Le aziende oggi si stanno gettando a capofitto in progetti per diventare più digitali. Ma cosa significa digitale veramente?

Per alcuni dirigenti e imprenditori si tratta di tecnologia. Per altri, il digitale è un nuovo modo di impegnarsi con i clienti. E per altri ancora, rappresenta un nuovo modo di fare business. Nessuna di queste definizioni è necessariamente corretta. Ma queste diverse prospettive spesso fanno inciampare i gruppi direzionali perché riflettono una mancanza di allineamento e di visione comune sulla direzione da dare al business. Questo si traduce spesso in iniziative frammentarie o sforzi maldestri che portano a occasioni mancate, peggioramento delle prestazioni, false partenze, quando poi non si arriva a veri e propri danni nell’attività.

Anche se gli amministratori delegati e i proprietari spingono sempre di più con le loro agende digitali, vale la pena fermarsi a chiarire il vocabolario e affinare la lingua. I dirigenti delle imprese devono avere una chiara e comune visione di cosa significa portare avanti attività digitali e di conseguenza, che cosa significa per il loro business.

È forte la tentazione di cercare le definizioni, ma per essere importante e sostenibile, siamo convinti, che il digitale non dovrebbe essere visto come una cosa da fare in più ma come la possibilità di fare le cose in più modi e soprattutto in modi differenti rispetto al passato. Per contribuire a rendere questa definizione più concreta, abbiamo cercato di trovare le tre aree che riteniamo più importanti:

  1. la creazione di valore nelle nuove frontiere del mondo degli affari;
  2. la creazione di valore nei processi che eseguono una visione di business legata all’ esperienze dei clienti e quindi nel core business;
  3. la costruzione di capacità fondamentali che supportano l’intera struttura aziendale.

Creare valore nelle nuove frontiere del business

Essere digitale richiede di essere aperti a riesaminare l’intero modo di fare business e capire dove le nuove frontiere di valore si siano posizionate per il mercato e per la nostra azienda. Per alcune aziende, l’acquisizione di nuove frontiere potrebbe essere la necessità sviluppare completamente nuove imprese in settori merceologici limitrofi o nuovi; per altre, potrebbe essere l’identificazione di nuovi servizi a valore all’interno dei mercati e settori già coperti.

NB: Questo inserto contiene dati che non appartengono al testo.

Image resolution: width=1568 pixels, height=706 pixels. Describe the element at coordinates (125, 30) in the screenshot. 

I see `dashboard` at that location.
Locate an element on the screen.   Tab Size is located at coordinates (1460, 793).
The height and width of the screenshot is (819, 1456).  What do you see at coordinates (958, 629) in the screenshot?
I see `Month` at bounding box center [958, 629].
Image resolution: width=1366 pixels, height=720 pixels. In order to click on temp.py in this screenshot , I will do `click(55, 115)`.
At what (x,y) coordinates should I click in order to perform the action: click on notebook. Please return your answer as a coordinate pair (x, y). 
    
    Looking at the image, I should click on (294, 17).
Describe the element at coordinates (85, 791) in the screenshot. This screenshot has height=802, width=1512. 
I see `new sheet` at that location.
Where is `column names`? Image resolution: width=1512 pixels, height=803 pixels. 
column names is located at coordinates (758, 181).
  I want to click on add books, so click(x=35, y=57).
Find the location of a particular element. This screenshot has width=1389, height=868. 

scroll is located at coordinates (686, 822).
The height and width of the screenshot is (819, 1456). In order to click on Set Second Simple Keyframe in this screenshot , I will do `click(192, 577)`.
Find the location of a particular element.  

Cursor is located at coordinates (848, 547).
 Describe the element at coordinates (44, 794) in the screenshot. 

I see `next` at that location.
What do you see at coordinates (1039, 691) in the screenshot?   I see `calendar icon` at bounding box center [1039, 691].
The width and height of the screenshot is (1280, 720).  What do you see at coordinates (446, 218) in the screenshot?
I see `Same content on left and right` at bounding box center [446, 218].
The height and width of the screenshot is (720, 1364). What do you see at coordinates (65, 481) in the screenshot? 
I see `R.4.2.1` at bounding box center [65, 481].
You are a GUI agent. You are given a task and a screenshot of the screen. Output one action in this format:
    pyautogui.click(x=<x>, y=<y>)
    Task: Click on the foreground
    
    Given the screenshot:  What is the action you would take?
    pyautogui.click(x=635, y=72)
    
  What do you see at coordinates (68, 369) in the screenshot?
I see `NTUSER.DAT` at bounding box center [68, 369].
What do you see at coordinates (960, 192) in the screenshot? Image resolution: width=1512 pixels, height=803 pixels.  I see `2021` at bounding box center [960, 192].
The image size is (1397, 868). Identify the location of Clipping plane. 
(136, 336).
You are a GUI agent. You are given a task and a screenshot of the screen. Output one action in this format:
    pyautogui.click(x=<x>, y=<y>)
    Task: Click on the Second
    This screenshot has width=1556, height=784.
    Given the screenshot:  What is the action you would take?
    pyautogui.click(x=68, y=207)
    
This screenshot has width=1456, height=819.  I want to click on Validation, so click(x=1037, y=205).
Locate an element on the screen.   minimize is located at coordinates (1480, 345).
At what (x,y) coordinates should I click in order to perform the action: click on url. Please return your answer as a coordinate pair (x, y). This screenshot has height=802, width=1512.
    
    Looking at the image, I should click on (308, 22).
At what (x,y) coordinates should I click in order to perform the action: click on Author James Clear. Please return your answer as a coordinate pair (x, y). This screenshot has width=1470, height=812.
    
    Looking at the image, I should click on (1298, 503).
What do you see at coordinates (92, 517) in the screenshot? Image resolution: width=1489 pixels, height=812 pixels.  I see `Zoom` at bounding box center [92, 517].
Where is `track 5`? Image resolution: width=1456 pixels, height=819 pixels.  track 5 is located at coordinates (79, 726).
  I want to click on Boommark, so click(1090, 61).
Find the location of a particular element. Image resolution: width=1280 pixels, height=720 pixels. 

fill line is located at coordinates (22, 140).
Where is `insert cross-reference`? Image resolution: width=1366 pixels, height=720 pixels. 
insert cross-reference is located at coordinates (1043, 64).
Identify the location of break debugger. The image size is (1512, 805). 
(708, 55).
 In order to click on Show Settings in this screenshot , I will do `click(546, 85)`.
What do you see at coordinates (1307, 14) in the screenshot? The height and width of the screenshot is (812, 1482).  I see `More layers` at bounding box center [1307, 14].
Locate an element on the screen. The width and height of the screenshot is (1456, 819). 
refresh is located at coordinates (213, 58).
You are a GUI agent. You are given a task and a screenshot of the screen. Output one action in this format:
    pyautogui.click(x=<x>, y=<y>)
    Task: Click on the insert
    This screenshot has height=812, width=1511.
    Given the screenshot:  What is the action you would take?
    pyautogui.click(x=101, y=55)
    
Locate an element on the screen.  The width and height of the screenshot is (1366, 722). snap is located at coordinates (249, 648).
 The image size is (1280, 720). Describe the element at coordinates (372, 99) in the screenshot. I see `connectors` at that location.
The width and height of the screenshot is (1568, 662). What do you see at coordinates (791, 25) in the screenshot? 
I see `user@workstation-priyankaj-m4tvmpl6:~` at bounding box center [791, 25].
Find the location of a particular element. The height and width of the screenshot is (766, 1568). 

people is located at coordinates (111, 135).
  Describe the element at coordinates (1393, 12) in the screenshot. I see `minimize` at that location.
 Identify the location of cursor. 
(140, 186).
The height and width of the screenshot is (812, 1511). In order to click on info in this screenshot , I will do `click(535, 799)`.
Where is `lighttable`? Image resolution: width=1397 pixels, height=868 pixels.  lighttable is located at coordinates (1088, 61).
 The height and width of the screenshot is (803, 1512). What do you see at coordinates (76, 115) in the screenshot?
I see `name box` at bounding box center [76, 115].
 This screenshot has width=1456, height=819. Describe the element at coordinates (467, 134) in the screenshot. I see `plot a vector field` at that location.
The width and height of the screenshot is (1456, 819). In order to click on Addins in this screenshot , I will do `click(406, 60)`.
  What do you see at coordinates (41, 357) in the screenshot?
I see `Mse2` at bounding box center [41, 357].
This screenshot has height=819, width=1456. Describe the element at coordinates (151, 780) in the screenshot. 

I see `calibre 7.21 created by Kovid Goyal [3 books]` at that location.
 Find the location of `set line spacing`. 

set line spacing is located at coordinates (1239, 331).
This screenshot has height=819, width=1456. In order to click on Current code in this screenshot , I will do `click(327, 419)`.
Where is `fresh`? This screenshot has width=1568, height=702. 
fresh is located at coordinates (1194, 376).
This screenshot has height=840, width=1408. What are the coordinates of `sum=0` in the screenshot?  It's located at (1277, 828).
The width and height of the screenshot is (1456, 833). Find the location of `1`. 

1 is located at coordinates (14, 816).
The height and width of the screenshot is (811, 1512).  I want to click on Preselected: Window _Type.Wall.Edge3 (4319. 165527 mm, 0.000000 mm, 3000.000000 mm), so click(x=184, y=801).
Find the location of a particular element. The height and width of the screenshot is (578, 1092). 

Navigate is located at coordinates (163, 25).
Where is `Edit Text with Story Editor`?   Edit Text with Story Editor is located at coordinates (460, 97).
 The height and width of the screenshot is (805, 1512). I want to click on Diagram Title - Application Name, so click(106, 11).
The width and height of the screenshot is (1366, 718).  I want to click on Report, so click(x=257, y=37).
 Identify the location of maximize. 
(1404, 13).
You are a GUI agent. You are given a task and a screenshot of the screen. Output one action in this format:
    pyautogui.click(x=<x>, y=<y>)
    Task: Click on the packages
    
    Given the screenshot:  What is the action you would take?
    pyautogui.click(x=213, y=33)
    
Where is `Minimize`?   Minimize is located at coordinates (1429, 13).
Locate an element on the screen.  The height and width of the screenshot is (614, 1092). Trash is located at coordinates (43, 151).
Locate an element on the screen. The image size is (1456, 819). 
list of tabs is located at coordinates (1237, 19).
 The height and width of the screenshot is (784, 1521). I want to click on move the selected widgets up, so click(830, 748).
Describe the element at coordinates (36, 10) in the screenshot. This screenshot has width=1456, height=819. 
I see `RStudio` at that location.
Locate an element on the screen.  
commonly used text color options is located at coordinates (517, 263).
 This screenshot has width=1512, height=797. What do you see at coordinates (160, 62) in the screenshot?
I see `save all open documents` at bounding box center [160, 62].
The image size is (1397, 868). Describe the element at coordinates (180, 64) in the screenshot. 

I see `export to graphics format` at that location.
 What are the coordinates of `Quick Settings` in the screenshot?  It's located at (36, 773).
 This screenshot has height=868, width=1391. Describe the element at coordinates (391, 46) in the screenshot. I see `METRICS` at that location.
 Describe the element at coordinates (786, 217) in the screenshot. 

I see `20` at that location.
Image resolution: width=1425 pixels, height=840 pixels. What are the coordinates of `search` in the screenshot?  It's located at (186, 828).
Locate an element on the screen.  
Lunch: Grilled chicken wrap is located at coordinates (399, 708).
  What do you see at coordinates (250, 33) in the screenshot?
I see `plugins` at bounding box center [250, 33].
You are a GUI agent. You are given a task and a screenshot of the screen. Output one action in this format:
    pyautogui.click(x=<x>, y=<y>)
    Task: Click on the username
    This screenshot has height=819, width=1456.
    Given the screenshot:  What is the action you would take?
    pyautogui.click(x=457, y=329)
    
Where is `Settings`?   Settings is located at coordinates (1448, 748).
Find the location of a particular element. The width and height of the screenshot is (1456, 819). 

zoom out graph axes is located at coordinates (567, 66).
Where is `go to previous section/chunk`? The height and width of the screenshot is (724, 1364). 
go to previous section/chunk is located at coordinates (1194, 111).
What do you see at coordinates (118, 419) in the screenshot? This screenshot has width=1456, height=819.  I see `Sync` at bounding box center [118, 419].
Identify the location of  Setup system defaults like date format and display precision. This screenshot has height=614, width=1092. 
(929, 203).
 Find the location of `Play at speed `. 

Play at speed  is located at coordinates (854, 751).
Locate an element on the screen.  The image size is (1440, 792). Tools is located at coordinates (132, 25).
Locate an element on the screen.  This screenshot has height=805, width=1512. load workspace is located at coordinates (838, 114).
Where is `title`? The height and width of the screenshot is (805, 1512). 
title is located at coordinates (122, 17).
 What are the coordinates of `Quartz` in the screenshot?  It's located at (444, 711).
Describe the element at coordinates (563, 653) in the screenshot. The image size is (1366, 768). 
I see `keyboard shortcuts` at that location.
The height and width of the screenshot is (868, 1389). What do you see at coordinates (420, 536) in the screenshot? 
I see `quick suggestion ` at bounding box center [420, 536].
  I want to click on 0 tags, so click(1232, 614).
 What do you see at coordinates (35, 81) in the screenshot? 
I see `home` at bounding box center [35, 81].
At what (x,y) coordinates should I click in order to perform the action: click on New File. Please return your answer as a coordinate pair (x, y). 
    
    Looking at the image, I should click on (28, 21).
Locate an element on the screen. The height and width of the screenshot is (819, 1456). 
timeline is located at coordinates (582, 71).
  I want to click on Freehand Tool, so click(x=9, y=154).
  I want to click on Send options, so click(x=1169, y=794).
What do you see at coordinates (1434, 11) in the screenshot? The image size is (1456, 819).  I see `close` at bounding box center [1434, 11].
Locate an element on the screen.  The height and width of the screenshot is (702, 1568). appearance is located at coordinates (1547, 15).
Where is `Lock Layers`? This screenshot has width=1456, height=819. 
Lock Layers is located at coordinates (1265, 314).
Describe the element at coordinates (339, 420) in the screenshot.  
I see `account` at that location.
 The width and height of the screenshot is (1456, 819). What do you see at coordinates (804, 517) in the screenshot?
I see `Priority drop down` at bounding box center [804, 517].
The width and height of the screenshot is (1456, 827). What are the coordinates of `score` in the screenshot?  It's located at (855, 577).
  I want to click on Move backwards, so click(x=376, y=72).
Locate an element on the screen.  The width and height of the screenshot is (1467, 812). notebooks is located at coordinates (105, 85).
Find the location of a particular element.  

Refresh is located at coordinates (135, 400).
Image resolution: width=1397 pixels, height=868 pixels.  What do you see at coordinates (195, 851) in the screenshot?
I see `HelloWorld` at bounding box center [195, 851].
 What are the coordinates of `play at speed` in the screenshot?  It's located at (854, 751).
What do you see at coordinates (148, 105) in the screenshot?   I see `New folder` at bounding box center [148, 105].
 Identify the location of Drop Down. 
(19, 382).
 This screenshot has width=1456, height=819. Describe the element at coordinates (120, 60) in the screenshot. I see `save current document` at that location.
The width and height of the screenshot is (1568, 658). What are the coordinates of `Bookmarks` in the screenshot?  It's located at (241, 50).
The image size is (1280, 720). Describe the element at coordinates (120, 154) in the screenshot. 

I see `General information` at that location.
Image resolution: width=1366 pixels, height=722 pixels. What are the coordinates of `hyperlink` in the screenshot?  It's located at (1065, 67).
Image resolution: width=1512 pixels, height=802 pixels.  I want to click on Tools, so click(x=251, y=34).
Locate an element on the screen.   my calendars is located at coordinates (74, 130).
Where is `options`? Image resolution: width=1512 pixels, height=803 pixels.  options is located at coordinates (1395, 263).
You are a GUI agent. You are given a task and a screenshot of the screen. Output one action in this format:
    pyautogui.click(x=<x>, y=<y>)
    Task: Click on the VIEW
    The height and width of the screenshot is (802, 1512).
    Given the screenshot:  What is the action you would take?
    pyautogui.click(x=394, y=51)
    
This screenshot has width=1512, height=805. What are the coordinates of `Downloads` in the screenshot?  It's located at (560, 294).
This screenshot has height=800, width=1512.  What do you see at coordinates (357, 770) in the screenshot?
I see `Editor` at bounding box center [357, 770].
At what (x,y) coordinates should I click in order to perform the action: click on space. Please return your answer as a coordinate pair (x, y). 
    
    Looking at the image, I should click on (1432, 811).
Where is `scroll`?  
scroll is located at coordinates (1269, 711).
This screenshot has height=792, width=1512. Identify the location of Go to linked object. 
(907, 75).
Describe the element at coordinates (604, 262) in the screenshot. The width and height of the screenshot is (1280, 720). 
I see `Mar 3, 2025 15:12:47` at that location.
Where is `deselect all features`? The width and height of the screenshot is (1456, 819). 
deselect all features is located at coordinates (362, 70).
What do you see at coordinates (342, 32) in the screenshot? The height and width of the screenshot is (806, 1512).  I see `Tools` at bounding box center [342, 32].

Per capire i valori che “sbloccano” la capacità aziendali di cavalcare mercati in crescita digitale è richiesto un forte impegno necessario per comprendere le implicazioni degli sviluppi sul mercato e valutare il modo in cui si possono presentare le opportunità o le minacce digitali. L’internet delle cose, per esempio, sta cominciando ad aprire opportunità per introdurre livelli di analisi con una precisione senza precedenti, permettendo di identificare difetti nella catene di valore gestita sino ad oggi e progettare di conseguenza i miglioramenti necessari. Nel settore automobilistico, le auto collegate al mondo esterno hanno aperto le frontiere per l’auto-­‐navigazione e l’in-­‐car entertainment. Nel settore della logistica, l’uso di sensori, l’utilizzo del GPS e la possibilità di analizzare grandi quantità di dati grandi dati, hanno permesso alle aziende di migliorare l’efficienza delle loro operazioni di supply chain. L’utilizzo di sensori e di integrazioni con le mappe atmosferiche hanno permesso di ripensare i processi di irrigazione e coltivazione di alcuni prodotti agricoli.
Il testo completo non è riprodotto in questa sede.